### [What is needed]
If a line in the listing contains "type", copy it out whole.

### [Data to process]
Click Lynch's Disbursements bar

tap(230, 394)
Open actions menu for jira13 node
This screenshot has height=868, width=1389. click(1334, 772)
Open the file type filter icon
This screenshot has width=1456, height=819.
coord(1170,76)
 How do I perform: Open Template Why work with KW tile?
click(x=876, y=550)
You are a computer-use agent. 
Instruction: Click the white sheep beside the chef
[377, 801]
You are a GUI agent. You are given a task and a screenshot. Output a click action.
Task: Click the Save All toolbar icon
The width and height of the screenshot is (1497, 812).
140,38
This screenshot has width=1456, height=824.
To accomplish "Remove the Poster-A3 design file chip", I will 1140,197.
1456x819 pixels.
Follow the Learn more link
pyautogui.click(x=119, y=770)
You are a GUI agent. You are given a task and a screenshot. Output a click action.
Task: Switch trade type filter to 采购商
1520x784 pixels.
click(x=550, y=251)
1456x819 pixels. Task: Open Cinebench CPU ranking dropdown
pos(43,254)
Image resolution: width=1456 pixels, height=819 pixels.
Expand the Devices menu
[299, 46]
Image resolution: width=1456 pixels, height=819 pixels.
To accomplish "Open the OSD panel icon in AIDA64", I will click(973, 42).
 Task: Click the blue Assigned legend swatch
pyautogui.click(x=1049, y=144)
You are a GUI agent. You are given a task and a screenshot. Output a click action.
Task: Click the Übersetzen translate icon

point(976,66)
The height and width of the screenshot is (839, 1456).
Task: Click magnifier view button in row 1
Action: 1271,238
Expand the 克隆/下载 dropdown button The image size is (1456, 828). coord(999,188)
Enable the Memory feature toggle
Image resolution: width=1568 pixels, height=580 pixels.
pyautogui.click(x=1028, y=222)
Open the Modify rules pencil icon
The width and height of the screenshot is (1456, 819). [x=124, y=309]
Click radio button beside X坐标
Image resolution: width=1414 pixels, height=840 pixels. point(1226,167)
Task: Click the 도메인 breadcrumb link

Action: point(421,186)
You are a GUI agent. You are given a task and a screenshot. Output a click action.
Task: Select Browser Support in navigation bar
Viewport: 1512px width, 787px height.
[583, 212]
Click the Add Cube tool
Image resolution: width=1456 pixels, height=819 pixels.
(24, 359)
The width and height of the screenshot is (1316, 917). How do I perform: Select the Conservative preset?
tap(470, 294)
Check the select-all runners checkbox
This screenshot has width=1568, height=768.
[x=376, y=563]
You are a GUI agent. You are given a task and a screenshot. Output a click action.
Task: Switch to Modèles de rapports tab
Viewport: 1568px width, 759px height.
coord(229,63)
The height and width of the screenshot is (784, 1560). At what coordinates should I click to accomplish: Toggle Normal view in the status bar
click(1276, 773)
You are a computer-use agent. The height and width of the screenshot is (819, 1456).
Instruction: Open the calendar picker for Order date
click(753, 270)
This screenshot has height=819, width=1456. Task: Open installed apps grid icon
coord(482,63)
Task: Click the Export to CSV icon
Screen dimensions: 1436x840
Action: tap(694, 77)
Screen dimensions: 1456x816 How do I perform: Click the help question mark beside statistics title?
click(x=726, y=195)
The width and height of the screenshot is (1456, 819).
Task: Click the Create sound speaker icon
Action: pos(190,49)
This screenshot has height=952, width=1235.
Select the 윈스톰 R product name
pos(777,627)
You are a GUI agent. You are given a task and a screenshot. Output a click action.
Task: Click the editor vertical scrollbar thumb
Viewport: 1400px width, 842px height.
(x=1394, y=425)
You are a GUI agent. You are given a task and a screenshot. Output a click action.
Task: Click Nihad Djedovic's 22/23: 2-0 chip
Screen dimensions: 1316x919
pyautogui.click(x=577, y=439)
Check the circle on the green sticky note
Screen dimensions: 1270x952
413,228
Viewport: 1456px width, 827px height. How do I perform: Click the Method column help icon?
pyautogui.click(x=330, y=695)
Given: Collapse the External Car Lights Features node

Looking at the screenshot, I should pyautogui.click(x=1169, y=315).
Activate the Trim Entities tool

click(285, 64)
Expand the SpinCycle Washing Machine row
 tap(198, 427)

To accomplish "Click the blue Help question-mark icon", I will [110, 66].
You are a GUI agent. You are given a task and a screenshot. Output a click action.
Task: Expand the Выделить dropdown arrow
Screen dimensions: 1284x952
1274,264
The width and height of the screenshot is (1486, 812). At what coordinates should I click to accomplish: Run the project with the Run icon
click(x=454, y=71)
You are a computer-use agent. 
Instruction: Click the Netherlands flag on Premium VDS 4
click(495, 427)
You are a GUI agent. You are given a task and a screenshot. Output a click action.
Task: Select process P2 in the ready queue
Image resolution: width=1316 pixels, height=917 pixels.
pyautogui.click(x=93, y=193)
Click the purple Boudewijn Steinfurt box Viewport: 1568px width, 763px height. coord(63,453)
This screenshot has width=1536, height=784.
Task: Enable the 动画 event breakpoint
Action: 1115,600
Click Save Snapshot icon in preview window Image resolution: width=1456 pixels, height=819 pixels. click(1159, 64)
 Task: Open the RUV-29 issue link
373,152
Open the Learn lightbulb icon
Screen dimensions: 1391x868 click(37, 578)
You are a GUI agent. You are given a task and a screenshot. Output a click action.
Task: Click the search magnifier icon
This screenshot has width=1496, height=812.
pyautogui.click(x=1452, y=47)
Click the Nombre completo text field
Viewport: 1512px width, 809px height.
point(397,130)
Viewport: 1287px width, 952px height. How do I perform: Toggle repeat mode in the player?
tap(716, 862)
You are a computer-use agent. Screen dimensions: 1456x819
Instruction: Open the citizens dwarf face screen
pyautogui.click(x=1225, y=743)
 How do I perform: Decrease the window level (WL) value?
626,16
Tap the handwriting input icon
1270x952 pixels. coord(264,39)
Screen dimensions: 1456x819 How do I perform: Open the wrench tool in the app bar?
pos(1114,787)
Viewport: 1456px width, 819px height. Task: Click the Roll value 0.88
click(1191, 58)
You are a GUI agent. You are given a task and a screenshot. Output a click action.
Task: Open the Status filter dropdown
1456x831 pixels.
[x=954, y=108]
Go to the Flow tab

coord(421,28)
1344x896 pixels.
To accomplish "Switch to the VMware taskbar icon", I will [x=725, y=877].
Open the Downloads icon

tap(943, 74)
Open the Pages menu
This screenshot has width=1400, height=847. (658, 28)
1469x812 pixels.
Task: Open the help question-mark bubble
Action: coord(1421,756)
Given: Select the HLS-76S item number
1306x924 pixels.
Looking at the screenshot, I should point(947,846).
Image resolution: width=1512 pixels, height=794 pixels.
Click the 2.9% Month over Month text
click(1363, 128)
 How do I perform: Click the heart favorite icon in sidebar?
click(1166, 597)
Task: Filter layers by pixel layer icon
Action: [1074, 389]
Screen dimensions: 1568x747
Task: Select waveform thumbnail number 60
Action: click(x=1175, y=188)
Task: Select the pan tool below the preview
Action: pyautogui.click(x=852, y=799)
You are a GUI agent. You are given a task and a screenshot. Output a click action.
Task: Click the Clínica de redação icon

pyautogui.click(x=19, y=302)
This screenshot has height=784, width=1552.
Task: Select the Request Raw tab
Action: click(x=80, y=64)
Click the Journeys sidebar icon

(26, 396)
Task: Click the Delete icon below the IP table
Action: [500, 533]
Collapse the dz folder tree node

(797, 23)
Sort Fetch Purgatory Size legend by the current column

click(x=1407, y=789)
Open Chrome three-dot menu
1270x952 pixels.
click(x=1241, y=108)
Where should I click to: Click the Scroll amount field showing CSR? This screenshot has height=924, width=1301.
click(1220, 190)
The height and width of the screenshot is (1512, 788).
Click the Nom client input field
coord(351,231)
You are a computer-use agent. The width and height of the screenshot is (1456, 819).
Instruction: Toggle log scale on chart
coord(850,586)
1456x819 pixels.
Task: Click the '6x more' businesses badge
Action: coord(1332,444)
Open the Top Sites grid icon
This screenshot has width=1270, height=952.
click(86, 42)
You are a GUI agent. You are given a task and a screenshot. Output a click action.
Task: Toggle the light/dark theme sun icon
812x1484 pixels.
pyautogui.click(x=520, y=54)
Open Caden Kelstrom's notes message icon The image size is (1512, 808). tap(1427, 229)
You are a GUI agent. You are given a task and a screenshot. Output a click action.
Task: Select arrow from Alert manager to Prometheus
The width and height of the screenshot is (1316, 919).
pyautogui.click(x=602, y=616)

### [Exercise response]
Open the file type filter icon
Task: Switch trade type filter to 采购商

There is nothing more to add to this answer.